While Facebook (FB) is present in more than 200 countries around the world, the company operates about 30 international offices. Therefore, the planned shift to a local selling model is expected to affect how Facebook reports sales and pays taxes in the 30 countries that host its local offices.

For the rest of the countries where the company doesn’t have a team selling to local advertisers, it is expected to continue booking sales through its international headquarters in Dublin, Ireland.

The shift to impact revenue reporting in Germany

After Facebook (FB) shifts to the local selling model, the BBC reported that the European countries where Facebook’s advertising revenues are reported could change. These countries include Germany (EWG), France, Italy, Spain, and the Netherlands.

Facebook’s local selling model involves booking advertising revenues where they are generated directly.
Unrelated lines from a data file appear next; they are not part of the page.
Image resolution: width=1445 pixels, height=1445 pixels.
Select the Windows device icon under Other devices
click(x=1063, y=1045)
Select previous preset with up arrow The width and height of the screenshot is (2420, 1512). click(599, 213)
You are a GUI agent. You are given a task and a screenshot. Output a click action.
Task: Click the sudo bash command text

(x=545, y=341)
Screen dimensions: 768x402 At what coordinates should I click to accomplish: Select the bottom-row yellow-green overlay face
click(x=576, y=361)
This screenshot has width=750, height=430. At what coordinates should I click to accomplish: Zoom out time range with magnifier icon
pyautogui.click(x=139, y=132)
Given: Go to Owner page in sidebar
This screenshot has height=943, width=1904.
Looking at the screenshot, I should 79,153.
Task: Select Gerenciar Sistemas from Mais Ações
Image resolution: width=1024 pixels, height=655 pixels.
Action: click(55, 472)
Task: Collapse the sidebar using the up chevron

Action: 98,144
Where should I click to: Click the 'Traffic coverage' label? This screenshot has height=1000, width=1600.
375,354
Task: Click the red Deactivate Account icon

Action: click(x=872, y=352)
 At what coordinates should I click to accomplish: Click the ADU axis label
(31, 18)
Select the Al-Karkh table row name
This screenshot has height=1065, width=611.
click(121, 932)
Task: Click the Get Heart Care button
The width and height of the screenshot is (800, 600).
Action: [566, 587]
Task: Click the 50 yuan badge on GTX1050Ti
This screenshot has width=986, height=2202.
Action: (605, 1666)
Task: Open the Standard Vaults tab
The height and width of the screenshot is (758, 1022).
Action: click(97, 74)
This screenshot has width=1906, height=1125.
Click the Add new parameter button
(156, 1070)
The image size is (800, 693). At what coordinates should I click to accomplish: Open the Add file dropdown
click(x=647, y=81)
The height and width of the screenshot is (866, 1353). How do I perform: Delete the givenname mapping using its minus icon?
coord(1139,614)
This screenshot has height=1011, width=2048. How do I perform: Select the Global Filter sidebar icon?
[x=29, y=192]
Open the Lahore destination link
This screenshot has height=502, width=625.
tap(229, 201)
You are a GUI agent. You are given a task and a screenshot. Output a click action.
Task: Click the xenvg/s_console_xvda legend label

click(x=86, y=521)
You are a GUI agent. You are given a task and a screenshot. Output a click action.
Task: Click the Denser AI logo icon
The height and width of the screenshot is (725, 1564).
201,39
With the exception of Australia and the UK (EWU), which started in 2016, Facebook typically books its international revenues in Ireland, which hosts its global headquarters.

As we can see in the chart above, Facebook and Alphabet (GOOGL), the parent of Google, generate more than 50% of their revenues abroad. Amazon (AMZN) and Twitter (TWTR) generate a sizeable portion of their revenues overseas.

Facebook’s tax bill could increase

The shift to a model where advertising revenues are reported in the country of origin could see Facebook’s tax bill rise if the example of its UK operations is any guide. In 2014, the company paid 4,327 pounds in tax in the UK. However, its UK tax bill has risen since it started practicing the local selling model in the country in 2016.